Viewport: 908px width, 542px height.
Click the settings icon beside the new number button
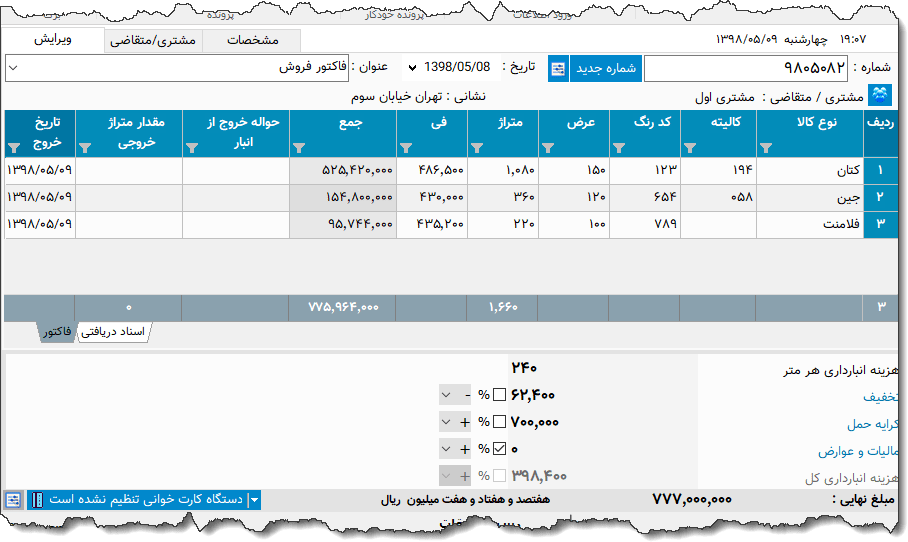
== == ==
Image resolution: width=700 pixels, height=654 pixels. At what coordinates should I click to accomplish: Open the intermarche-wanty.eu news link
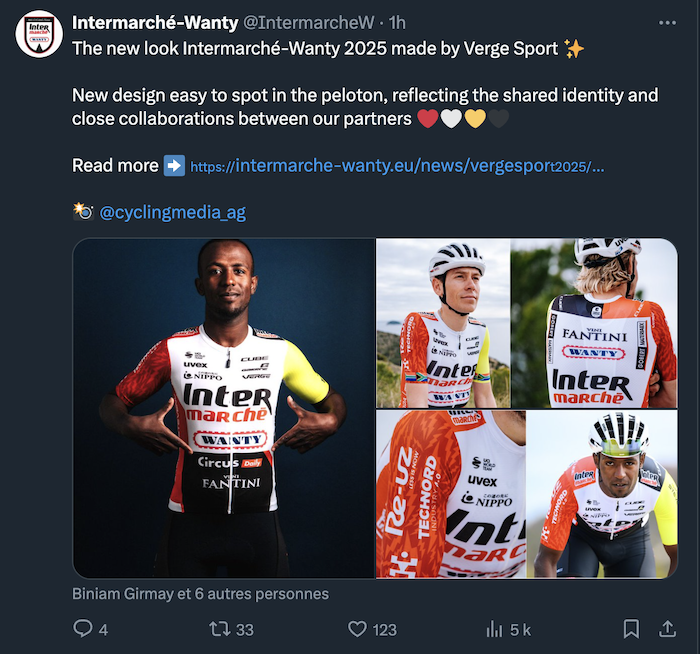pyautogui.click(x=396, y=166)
== == ==
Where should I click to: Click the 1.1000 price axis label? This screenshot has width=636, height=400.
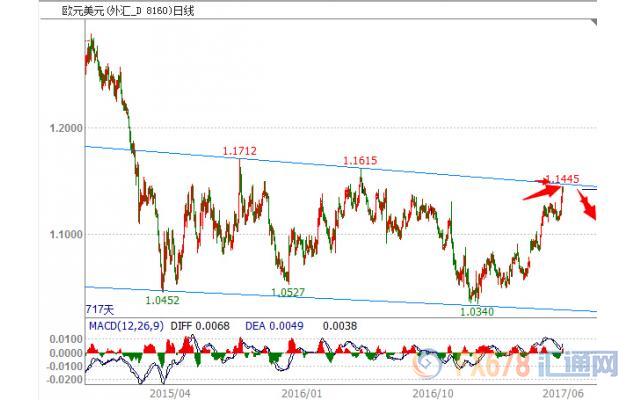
== == ==
TRY IT: In the entries above, the lines between the one holding "Viewport: 908px width, 542px height." and the one holding "Click the settings", inclusive, are to be printed exactly as written, and those alone.

EXPECTED OUTPUT:
Viewport: 908px width, 542px height.
Click the settings icon beside the new number button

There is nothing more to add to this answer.